19. Valle also made the point that there are opportunities for public-private partnerships, which include greater academic involvement in generating fundamental knowledge in exploratory drug development, i.e. the work conducted by Prof. Lin Chunying (China) and her colleagues from Xijing Hospital on identifying biomarker signals.
20. The presentation was concluded with a summary. Therapy development for a disease with many different clinical manifestations, unknown etiology, modest genetic data, multiple and fragmented pathogenetical hypotheses is almost a “Mission Impossible”, but branded treatments for vitiligo already represent a sizable market, with a revenue potential similar to those of blockbuster drugs. There are many of the essential academic and clinical building blocks in place required for the development of the cost-effective Dx-Rx pair. The next step will be to link many of these assets and ensure communication between their stakeholders.
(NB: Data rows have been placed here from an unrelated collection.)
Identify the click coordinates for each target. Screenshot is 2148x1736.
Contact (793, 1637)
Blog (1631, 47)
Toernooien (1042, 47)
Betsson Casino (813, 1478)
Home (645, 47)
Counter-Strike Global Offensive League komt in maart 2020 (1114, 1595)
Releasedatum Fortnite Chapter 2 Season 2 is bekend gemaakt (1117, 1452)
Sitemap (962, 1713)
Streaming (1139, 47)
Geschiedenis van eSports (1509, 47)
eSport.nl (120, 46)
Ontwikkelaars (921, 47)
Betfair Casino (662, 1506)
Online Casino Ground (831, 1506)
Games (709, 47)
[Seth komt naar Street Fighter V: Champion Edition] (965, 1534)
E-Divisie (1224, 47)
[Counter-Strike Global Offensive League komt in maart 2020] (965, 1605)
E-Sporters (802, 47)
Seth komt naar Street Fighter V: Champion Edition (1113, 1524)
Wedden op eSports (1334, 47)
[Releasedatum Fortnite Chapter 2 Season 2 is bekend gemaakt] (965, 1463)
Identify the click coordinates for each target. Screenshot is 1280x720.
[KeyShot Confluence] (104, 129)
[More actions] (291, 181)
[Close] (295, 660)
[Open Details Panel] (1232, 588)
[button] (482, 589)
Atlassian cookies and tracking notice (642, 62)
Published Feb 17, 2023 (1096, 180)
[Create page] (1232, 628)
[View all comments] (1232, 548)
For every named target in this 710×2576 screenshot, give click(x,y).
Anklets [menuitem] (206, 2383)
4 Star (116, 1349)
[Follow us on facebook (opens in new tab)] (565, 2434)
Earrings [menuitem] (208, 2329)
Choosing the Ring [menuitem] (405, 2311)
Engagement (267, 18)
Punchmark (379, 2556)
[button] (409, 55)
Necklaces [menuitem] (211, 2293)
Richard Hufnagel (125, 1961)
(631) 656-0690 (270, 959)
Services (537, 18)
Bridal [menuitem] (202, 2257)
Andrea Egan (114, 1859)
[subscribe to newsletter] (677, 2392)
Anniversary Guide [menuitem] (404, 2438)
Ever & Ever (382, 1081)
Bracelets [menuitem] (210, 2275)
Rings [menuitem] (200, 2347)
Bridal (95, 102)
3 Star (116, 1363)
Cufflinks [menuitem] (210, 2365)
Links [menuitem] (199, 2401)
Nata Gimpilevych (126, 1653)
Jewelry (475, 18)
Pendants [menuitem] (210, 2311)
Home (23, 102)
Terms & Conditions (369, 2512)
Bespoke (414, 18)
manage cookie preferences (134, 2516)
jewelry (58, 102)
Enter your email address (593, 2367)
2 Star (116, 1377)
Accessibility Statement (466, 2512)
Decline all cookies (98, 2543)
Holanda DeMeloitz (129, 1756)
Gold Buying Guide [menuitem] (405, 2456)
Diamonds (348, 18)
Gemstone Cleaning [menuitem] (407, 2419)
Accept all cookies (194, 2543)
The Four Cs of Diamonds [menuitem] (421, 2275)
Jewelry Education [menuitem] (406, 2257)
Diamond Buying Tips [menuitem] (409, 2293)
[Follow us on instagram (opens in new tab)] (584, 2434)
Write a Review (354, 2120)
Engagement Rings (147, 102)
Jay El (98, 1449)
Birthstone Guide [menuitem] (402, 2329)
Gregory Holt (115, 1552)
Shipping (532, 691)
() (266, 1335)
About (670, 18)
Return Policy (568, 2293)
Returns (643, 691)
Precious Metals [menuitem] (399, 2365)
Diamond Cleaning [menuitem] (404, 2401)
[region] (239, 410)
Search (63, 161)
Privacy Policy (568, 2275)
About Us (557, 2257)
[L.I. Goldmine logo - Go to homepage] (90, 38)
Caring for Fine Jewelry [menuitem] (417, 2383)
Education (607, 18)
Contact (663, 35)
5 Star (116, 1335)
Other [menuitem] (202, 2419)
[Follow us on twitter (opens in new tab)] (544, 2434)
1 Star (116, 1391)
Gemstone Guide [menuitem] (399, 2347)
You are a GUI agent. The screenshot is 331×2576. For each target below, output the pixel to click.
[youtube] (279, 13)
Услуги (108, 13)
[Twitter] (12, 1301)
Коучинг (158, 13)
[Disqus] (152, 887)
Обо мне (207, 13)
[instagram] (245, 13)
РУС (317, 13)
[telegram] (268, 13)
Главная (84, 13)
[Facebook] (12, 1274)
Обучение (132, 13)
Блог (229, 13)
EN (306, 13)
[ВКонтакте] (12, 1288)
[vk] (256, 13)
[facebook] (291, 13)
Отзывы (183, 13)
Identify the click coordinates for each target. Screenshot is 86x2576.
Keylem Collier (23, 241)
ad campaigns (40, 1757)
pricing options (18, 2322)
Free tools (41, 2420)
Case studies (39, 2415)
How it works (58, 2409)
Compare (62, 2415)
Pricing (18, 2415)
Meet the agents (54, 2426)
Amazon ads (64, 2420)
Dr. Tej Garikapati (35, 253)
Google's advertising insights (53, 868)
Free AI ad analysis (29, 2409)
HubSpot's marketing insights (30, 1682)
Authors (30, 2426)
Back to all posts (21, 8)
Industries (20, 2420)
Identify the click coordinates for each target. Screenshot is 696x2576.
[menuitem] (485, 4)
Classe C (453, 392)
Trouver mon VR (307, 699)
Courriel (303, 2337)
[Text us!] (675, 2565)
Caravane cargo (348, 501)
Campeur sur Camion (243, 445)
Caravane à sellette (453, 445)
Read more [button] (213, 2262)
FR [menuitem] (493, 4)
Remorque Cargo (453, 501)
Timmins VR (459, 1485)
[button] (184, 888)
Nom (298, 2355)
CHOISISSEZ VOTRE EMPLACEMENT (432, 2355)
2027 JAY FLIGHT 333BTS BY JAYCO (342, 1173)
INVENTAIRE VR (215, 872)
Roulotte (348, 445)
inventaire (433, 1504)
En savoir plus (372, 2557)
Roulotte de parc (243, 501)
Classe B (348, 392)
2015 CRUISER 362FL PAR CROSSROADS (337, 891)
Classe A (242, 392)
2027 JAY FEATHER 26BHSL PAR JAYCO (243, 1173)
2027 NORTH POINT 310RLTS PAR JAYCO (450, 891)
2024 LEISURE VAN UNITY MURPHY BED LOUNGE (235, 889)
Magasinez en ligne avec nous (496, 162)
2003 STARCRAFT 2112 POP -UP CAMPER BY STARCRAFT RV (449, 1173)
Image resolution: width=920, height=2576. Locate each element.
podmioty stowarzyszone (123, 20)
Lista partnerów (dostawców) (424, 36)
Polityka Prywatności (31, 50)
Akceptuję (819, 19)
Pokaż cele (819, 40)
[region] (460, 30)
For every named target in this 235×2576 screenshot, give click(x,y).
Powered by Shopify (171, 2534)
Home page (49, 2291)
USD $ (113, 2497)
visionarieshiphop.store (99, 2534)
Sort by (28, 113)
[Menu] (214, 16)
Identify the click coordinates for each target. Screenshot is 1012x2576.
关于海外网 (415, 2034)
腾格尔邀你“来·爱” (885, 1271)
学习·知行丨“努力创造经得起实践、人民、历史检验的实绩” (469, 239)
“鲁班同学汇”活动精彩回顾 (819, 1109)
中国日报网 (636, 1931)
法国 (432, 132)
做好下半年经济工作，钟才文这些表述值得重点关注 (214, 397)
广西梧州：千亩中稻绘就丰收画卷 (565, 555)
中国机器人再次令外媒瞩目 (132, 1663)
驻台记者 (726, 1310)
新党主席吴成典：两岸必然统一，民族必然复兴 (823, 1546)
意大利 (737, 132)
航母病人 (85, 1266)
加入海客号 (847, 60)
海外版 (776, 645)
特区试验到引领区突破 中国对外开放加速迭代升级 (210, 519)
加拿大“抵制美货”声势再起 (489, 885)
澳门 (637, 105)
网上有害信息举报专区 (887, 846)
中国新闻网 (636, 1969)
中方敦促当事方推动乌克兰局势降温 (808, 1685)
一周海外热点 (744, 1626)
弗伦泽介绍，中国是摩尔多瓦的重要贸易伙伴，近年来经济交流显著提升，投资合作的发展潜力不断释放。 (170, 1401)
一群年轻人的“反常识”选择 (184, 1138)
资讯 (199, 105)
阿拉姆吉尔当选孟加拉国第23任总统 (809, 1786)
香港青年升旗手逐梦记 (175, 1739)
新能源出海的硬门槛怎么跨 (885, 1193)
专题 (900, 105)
21. The deliberations, both in the plenary sessions and Task Force groups, took place in an open and constructive atmosphere. All the different stakeholders demonstrated their willingness to move forward in a spirit of co-operation and with a respect for the views of others. Towards the end of the meeting, participants stated that they would like to continue to operate in an open and participatory approach of the Roundtable on Vitiligo.
22. Many expressed the view that encouraging progress had been made during the first Roundtable on Vitiligo meeting, but that much remained to be done before the vitiligo research collaboration could be considered effective. Yan Valle proposed holding a second Roundtable meeting in about twelve months’ time, in conjunction with the World Health Academy’s annual congress. It was considered very important to maintain the momentum of this initiative in the coming months.